Is the U.S. Supreme Court justified in reversing their fifty-year-old Roe vs Wade ruling?
The issue at hand is not whether a woman should be allowed to have an abortion but instead whether the U.S. Constitution supports a woman’s right to get an abortion. It is not the role of the Supreme Court to create laws to legalize abortion; its only role is to interpret the Constitution to determine what bearing, if any, the document has on the issue of abortion.
So, let’s look at the 1973 Supreme Court decision on Roe vs Wade. The 7-2 decision invoked the Fourteenth Amendment’s Due Process Clause to assert that it provides a ‘right to privacy’ that translates into women having the right to choose to have an abortion.

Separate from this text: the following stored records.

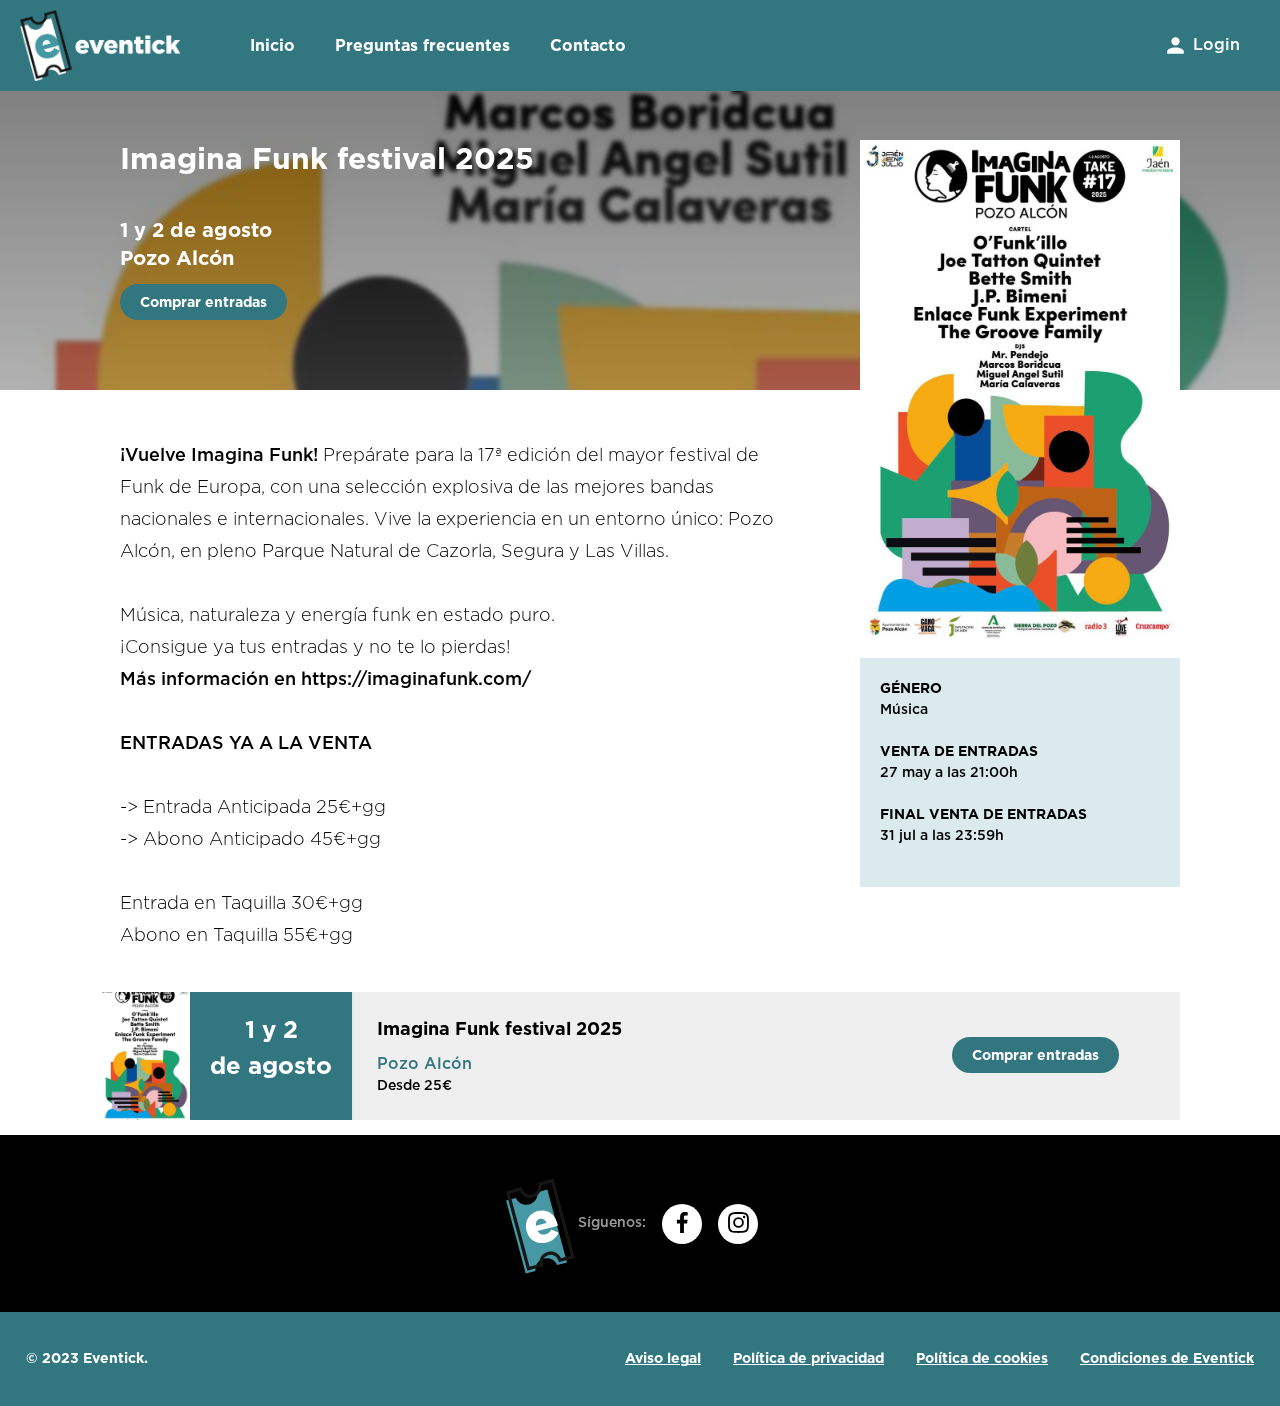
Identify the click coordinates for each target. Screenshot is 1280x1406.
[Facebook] (682, 1224)
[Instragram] (738, 1224)
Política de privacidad (808, 1358)
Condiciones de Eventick (1167, 1358)
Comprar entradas (203, 302)
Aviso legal (663, 1358)
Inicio (272, 45)
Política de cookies (982, 1358)
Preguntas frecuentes (422, 45)
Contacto (588, 45)
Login (1214, 45)
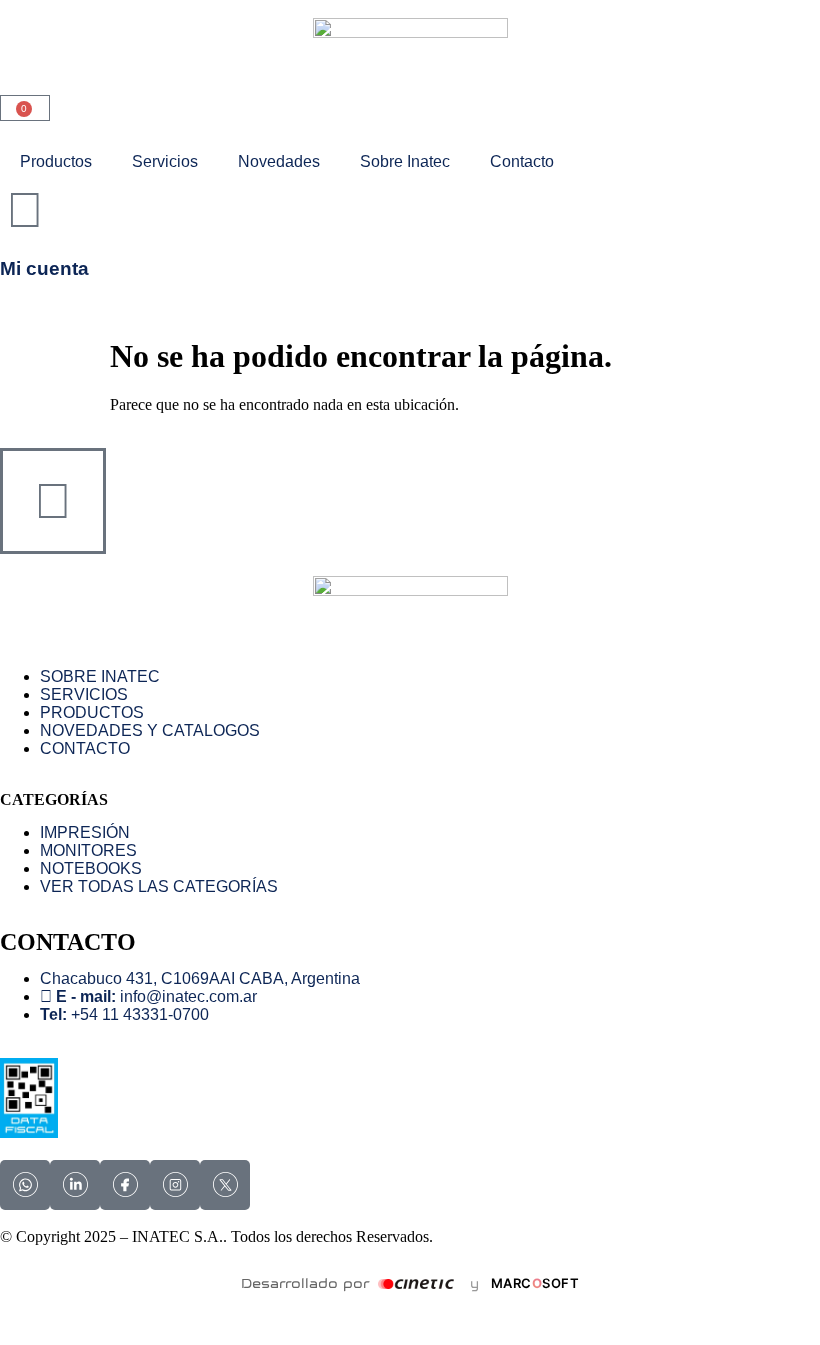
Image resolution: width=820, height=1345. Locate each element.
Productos (56, 161)
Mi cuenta (44, 268)
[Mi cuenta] (25, 210)
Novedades (279, 161)
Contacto (522, 161)
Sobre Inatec (405, 161)
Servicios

Here is the Fourteenth Amendment clause in question:
- Section 1 Rights Guaranteed
All persons born or naturalized in the United States, and subject to the jurisdiction thereof, are citizens of the United States and of the State wherein they reside. No State shall make or enforce any law which shall abridge the privileges or immunities of citizens of the United States; nor shall any State deprive any person of life, liberty, or property, without due process of law; nor deny to any person within its jurisdiction the equal protection of the laws.
The Supreme Court determined that this clause establishes a ‘right to privacy’ that grants women abortion rights.
It is understandable why many argue that the Supreme Court misinterpreted the purpose of the clause in 1973. Nowhere in the clause, or anywhere else in the Constitution, are the words ‘privacy’ or ‘abortion’ mentioned.
The Constitution seems to imply something much different. The following is the wording of the Tenth Amendment: The powers not delegated to the United States by the Constitution, nor prohibited by it to the States, are reserved to the States respectively, or to the people.
So, since the Constitution is silent on the abortion issue, the Tenth Amendment reminds us that each state has reserved for it the power and the right to address the issue of abortion. Therefore, many argue that it was proper for the Roe vs Wade decision to be reversed by the current U.S. Supreme Court and returned to the states for political consideration.
This empowers everyone within each state to advocate for their position on the issue of abortion, either by convincing their state legislators to pass desired legislation, or by supporting the election of legislators who will. This is what democracy means.